Por fim, o terceiro eixo fará uma análise climática e projeto de arborização. “Vamos buscar historicamente eventos climáticos que aconteceram e impactaram a cidade e a capacidade de resposta das autoridades”, detalha o engenheiro da URBTEC. Também será feito um inventário amostral da atual arborização da cidade. Tudo isso será apresentado em uma primeira audiência pública.
“Vamos fazer uma leitura técnica do território. Depois avaliaremos criticamente a lei em si, se os objetivos do Plano Diretor anterior, do macrozoneamento e leis acessórias foram atingidos, como foram ou como não foram, se a cidade se desenvolveu de forma contrária ao que estava previsto e tudo isso”, destacou.
A terceira fase do plano de trabalho é a apresentação de propostas. Um corpo técnico, em discussão com a sociedade, define objetivos e diretrizes para o futuro da cidade. Neste momento vão ser realizadas novas oficinas técnicas e participativas. Serão três ao todo.
Depois disso tudo ainda há uma segunda audiência pública para construir as propostas – que partem da definição dos objetivos. A URBTEC também entregará projeções de cenários a partir daquilo que for proposta de alteração. “Vamos entender como o município estará daqui dez anos se nada mudar e continuar como está. Nós faremos cenários otimistas, medianos e pessimistas para cada uma das ideias”, destaca.
Chega-se, por fim, à quarta etapa do plano de trabalho, que é consolidar o que foi elaborado. As propostas vão para discussão na Câmara, que também fará audiência pública para debater a proposta de Plano Diretor com a sociedade. “Tudo será sempre acompanhado da participação social, com oficinas participativas, audiências públicas, mecanismos digitais e a mobilização de entidades”, disse Vieira.
CRONOGRAMA
Os trabalhos, oficialmente iniciados nesta terça-feira (24), terão 12 meses de duração. Segundo a URBTEC, há um mês para consolidar o plano de trabalho apresentado e também já foi iniciada a etapa de diagnóstico, além da elaboração de propostas.
“Ao longo do cronograma serão feitas entregas intermediárias, uma vez que o volume de informações é muito grande”, explicou o engenheiro.
O secretário de Obras, Habitação, Planejamento Urbano e Meio Ambiente, Thiago Sá, diz que a administração tem uma “vontade muito grande de finalizar até o meio do ano” e quer “a lei aprovada até o fim do ano e em execução já em 2027”.
Sá avalia que a revisão do Plano Diretor é “uma oportunidade ímpar de deixar um legado para a cidade de Anápolis”. Como questões prementes à administração ele cita que há um crescimento irregular, que seriam “empreendimentos que trazem prejuízo para o urbanismo e a qualidade de vida dos cidadãos”, mas sem especificar exatamente quais são.

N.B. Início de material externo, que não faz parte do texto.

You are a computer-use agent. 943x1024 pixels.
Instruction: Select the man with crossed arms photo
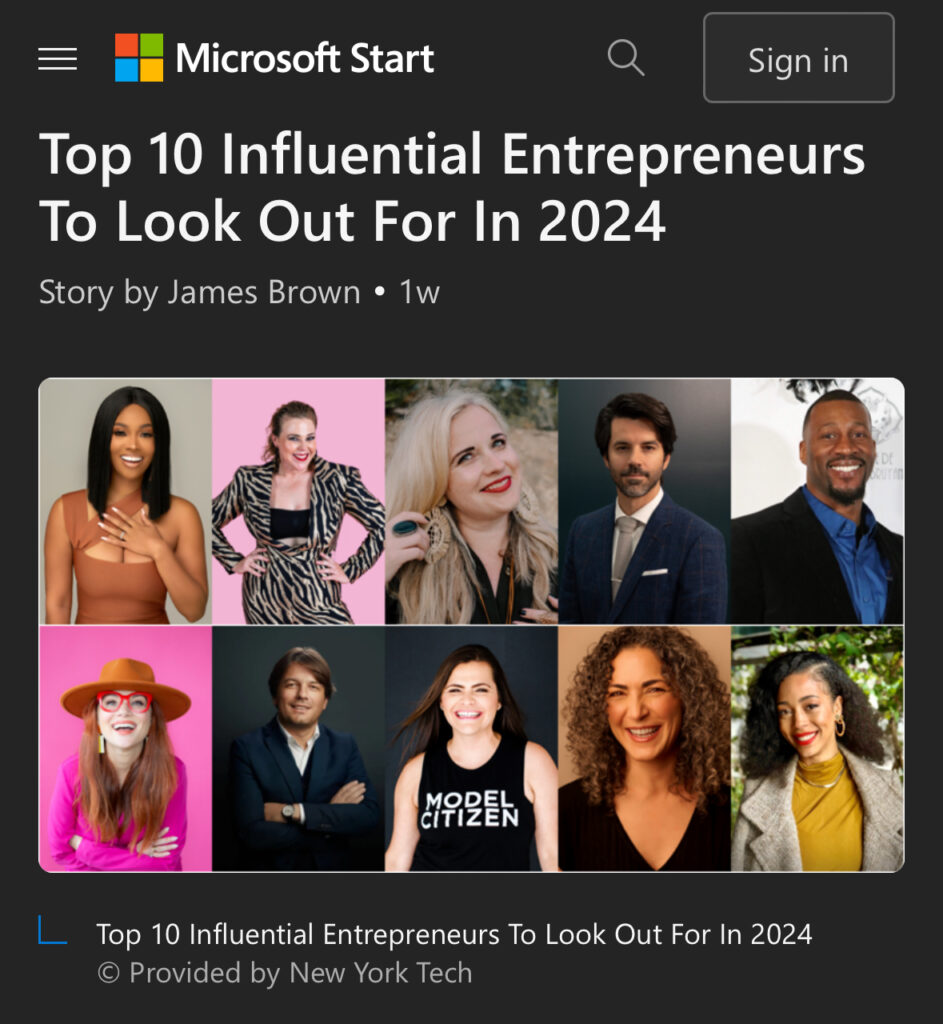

O secretário também indica que a prefeitura não tem intenção de expandir a área urbana. Um dos principais motivos é que há “uma demanda muito grande por serviços quando a cidade se espalha”. Ele diz ainda que Anápolis tem “muitas áreas disponíveis para crescer e pode se verticalizar”. Ademais, há questões ambientais. O município é cercado pela Bacia do Piancó e pela APA do João Leite.
Agora, a prefeitura tem focado em concluir um diagnóstico. “Estamos com ele em campo e vamos atualizar as demandas da cidade do ponto de vista comercial, industrial, de serviço, para que determine-se o crescimento ordenado da cidade”, frisa.